When the line with "This screenshot has width=1237, height=695." comes up, set it down and every later line to the end of the data, exactly and without pictures.

Exercise data START

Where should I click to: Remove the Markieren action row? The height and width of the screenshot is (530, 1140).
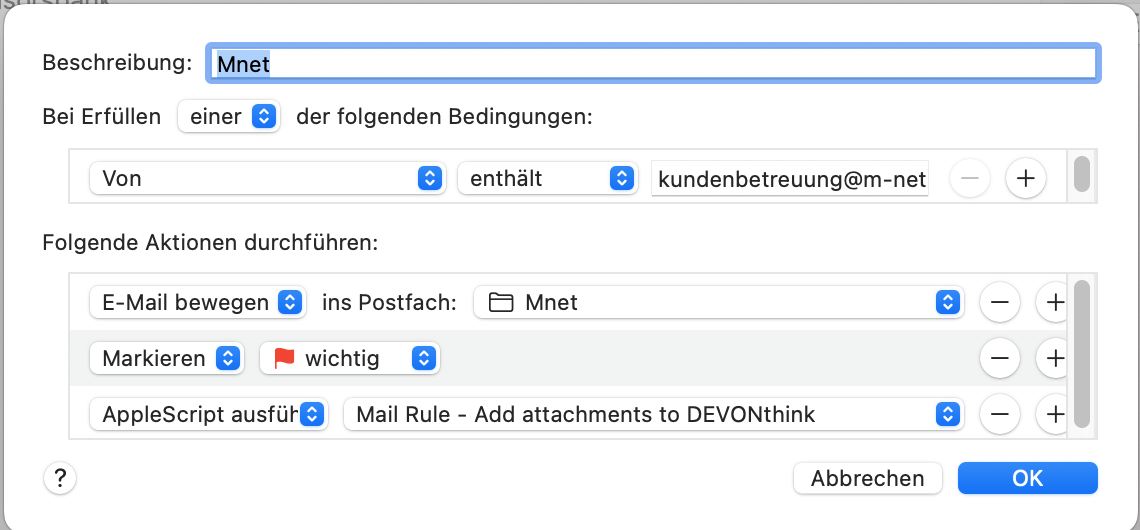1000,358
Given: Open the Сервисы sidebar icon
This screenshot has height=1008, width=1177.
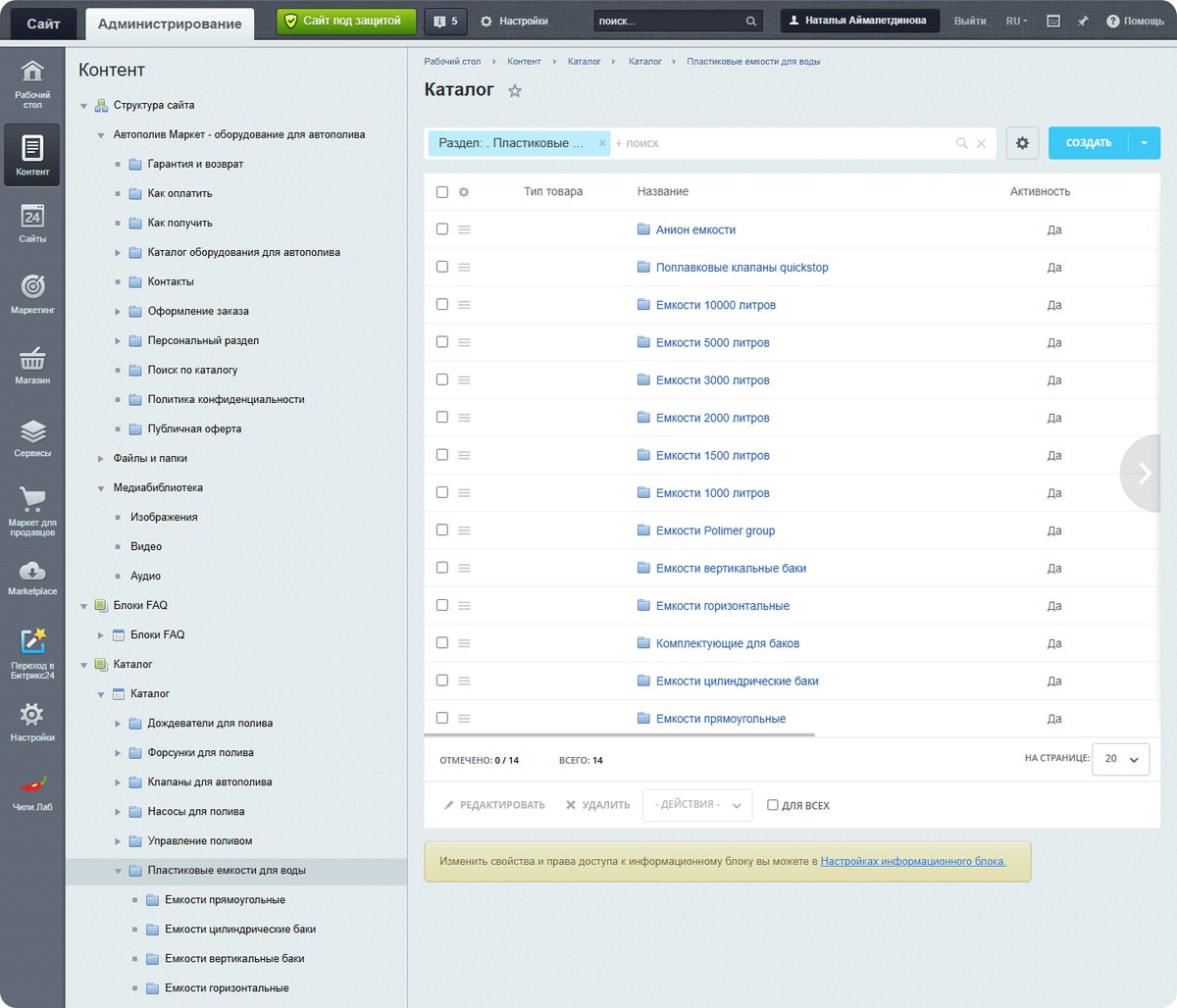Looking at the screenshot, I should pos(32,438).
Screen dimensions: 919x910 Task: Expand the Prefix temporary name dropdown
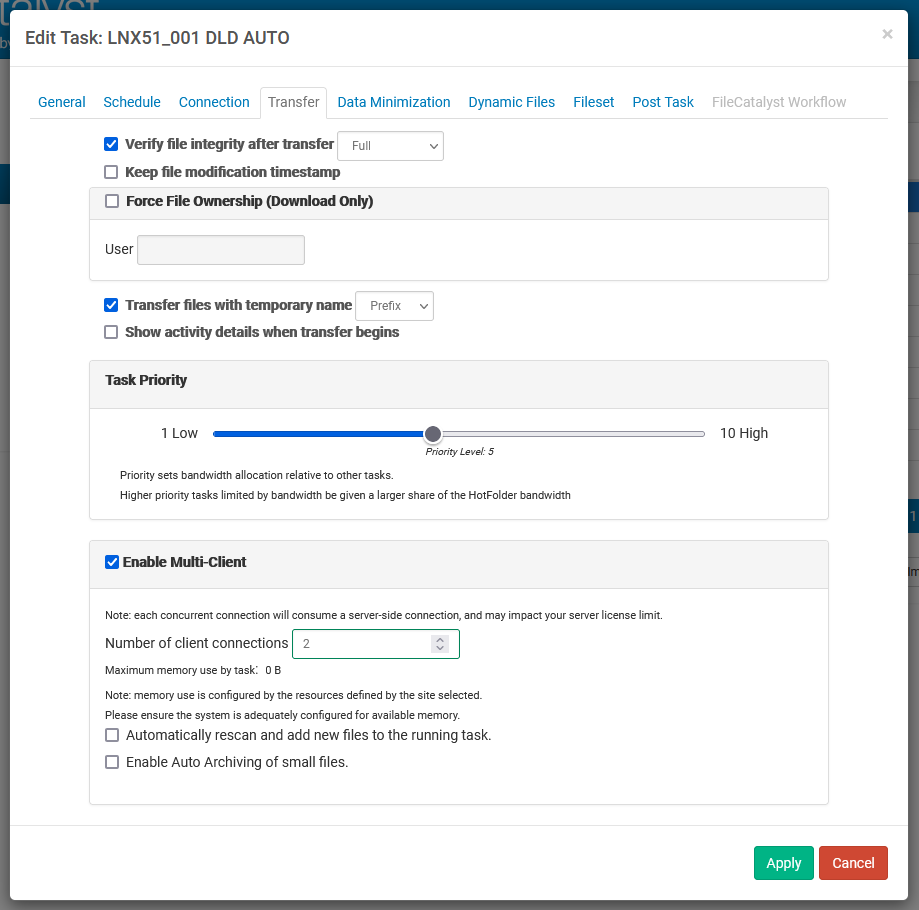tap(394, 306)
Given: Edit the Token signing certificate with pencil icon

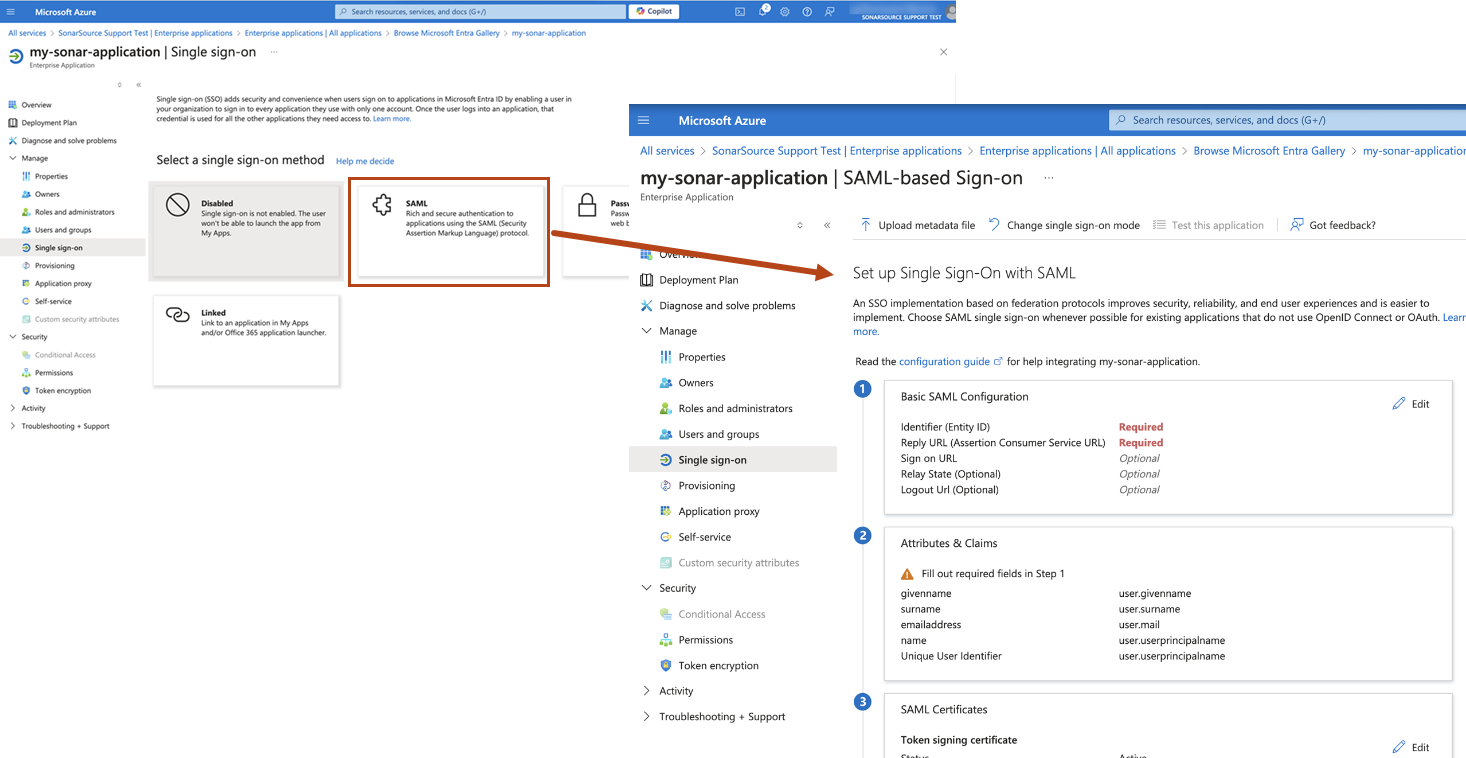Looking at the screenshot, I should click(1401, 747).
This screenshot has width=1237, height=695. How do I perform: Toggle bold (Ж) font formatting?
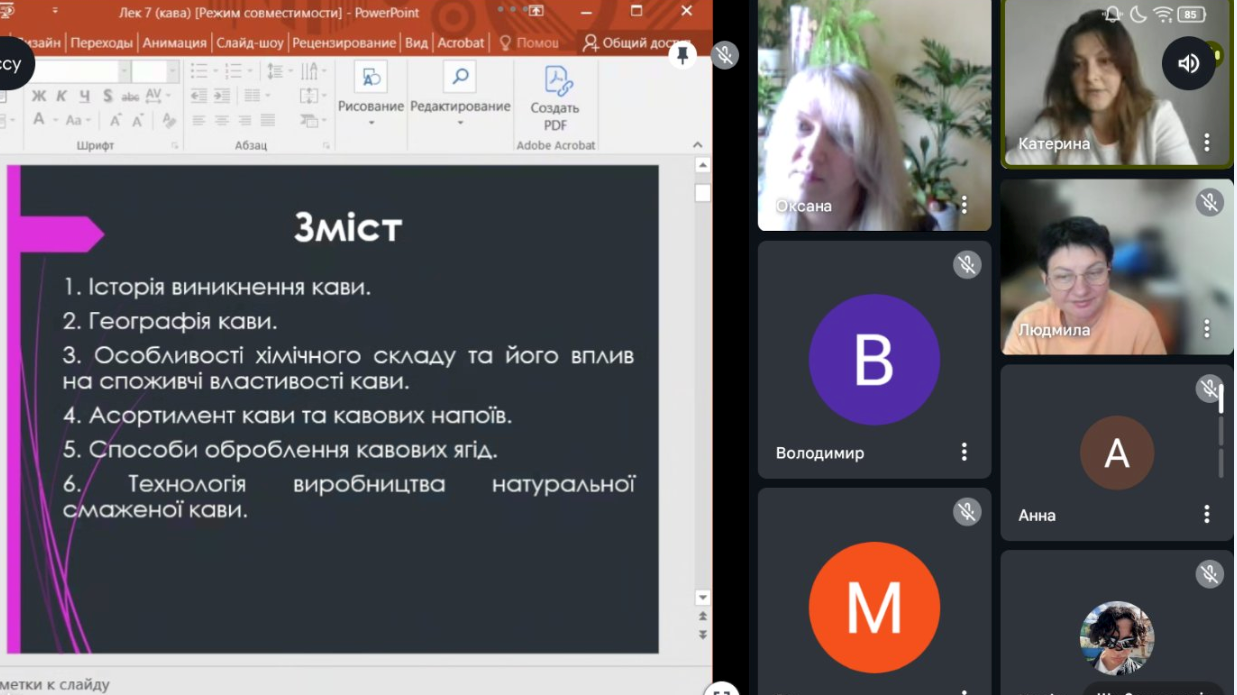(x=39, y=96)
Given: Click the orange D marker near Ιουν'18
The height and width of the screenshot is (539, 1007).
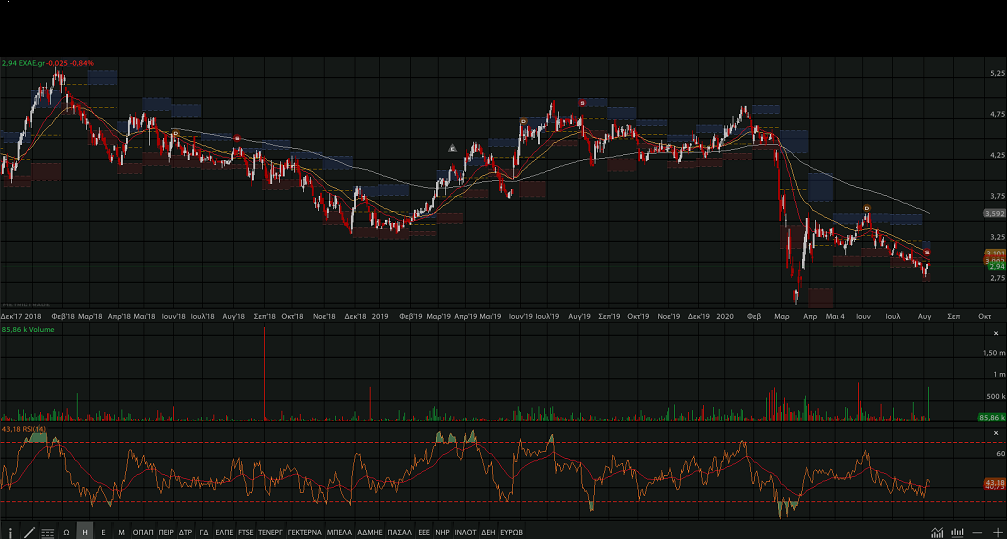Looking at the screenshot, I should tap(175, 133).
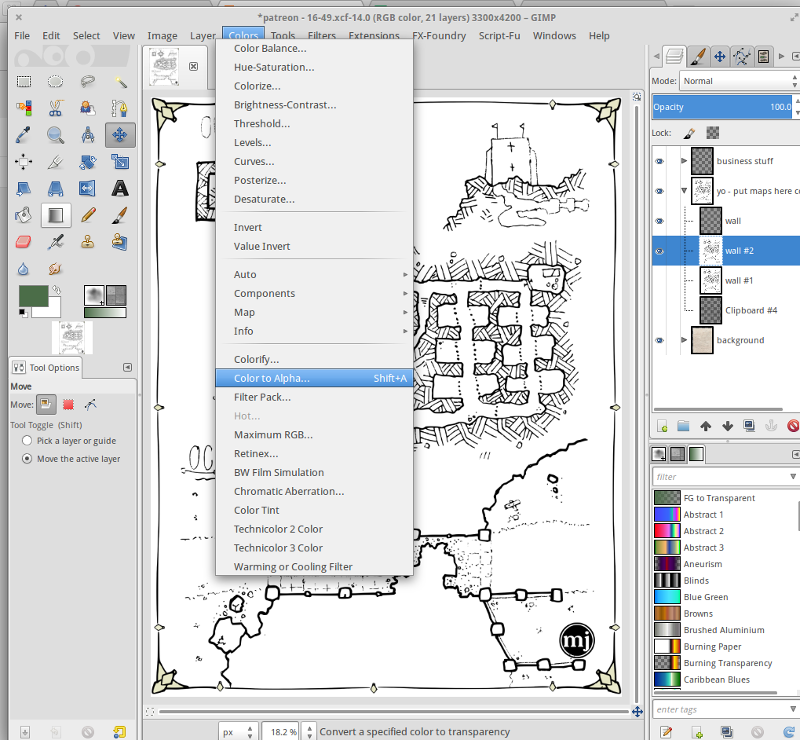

Exercise data END

— Answer for the task —
This screenshot has width=1237, height=695. How do I perform: Toggle bold (Ж) font formatting?
(x=39, y=96)
Given: Click the orange D marker near Ιουν'18
The height and width of the screenshot is (539, 1007).
Looking at the screenshot, I should tap(175, 133).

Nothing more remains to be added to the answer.